Court Opinion

ID: 5941111
Source: CourtListenerOpinion
Date Created: 2022-01-13 05:46:00.061307+00
Date Added: 2024-06-11T08:47:14.706387
License: Public Domain

— Appeal by the defendant from a judgment of the County Court, Orange County (Byrne, J.), rendered November 17, 1987, convicting him of murder in the second degree, upon his plea of guilty, and imposing sentence. The appeal brings up for review the denial, after a hearing, of that branch of the defendant’s omnibus motion which was to suppress statements made by him to the police and physical evidence.
Ordered that the judgment is affirmed.
We find unpersuasive the defendant’s contentions that his statements to the police and certain physical evidence should have been suppressed. Under the totality of the circumstances, we conclude that the statements were voluntary and were not otherwise obtained in violation of the defendant’s rights (see, People v Tarsia, 50 NY2d 1; People v Diaz, 161 AD2d 789; People v Starks, 139 AD2d 681). Moreover, the record supports the hearing court’s determination that the seizure of the physical evidence from the defendant’s residence was proper.

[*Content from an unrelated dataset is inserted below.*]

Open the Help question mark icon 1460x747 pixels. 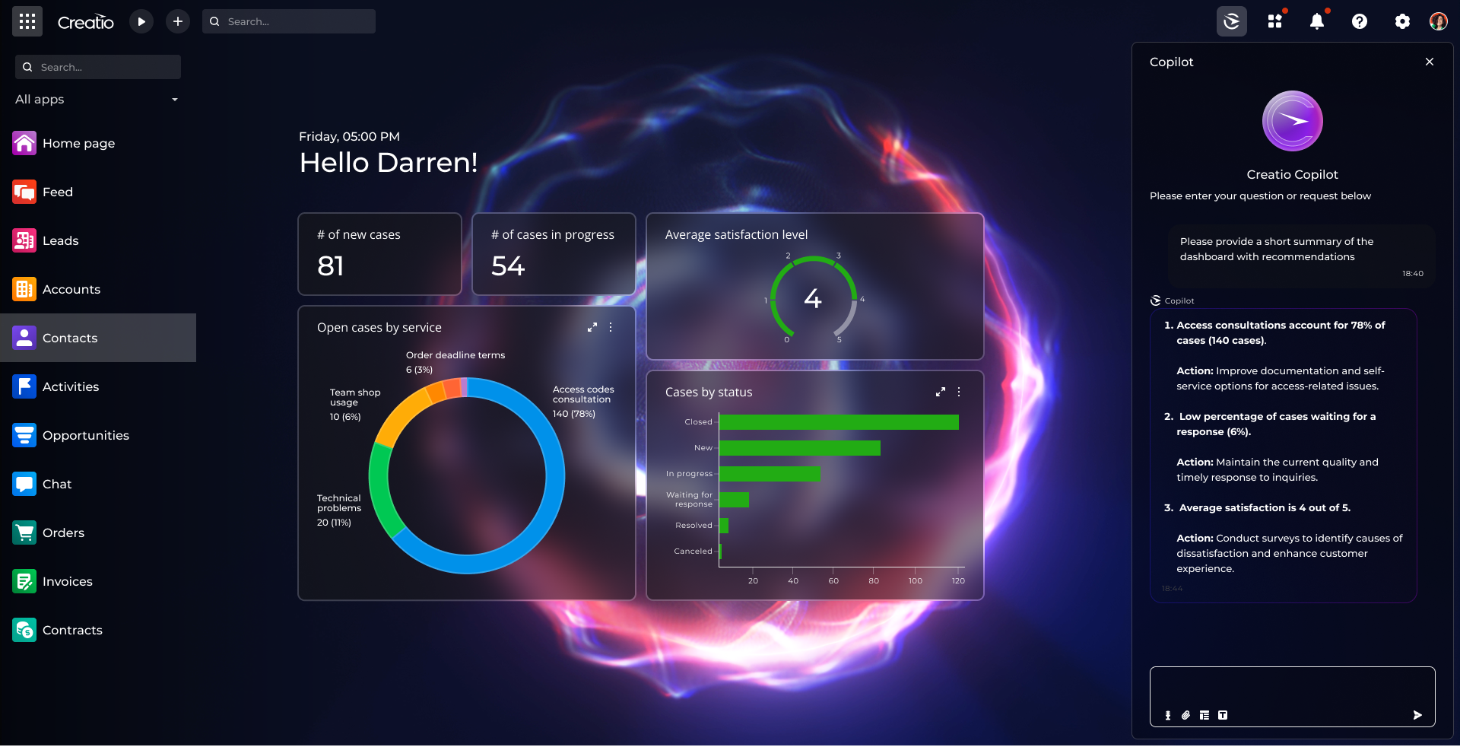[x=1359, y=21]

The defendant’s challenge to the factual adequacy of his plea allocution has not been preserved for appellate review, inasmuch as he neither sought to withdraw his plea before sentencing, nor moved to vacate the judgment of conviction (see, People v Claudio, 64 NY2d 858; People v Gonzalez, 121 AD2d 562). In any event, were we to review his contention in the exercise of our interest of justice jurisdiction, we would find it to be without merit. Indeed, it is well settled that no mandatory uniform catechism of pleading is required (see, People v Moissett, 76 NY2d 909; People v Nixon, 21 NY2d 338, cert denied sub nom. Robinson v New York, 393 US 1067). The statements of the defendant at the plea proceedings, where he was represented by two Legal Aid Society attorneys, demonstrate that his plea was adequate and entered knowingly and voluntarily. Thompson, J. P., Sullivan, Rosenblatt and O’Brien, JJ., concur.